Mexican professional wrestler

Black Danger is a masked Mexican professional wrestler. He is primarily known for working for promotions such as The Crash Lucha Libre, Lucha Libre AAA Worldwide and Major League Wrestling where he portrays a rudo ("Bad guy") wrestling character. He previously worked under the ring names Mega Danger and Espectro . Black Danger is a former holder of The Crash Junior Championship and is also a member of La Rebelión Amarilla.

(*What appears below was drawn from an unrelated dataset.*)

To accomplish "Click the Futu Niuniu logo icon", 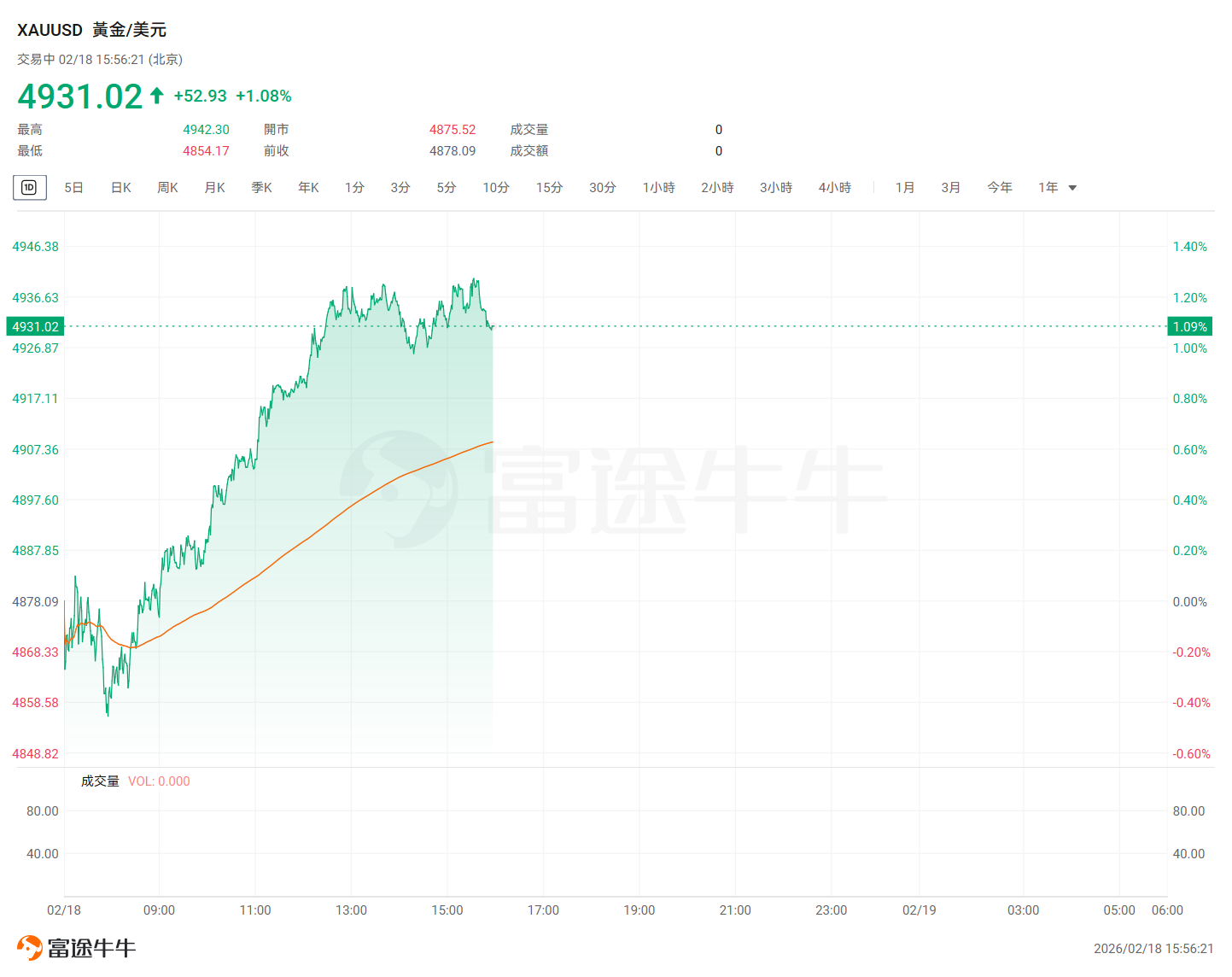I will pyautogui.click(x=30, y=948).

His real name is not a matter of public record, as is often the case with masked wrestlers in Mexico, where their private lives are kept a secret from the wrestling fans.

==Personal life==
Black Danger is the nephew of Super Xolo and the cousin of Mirage, both wrestlers.

==Championships and accomplishments==
- The Crash Lucha Libre
- The Crash Junior Championship (1 time)
- Promociones EMW
- EMW World Middleweight Championship (1 time, current)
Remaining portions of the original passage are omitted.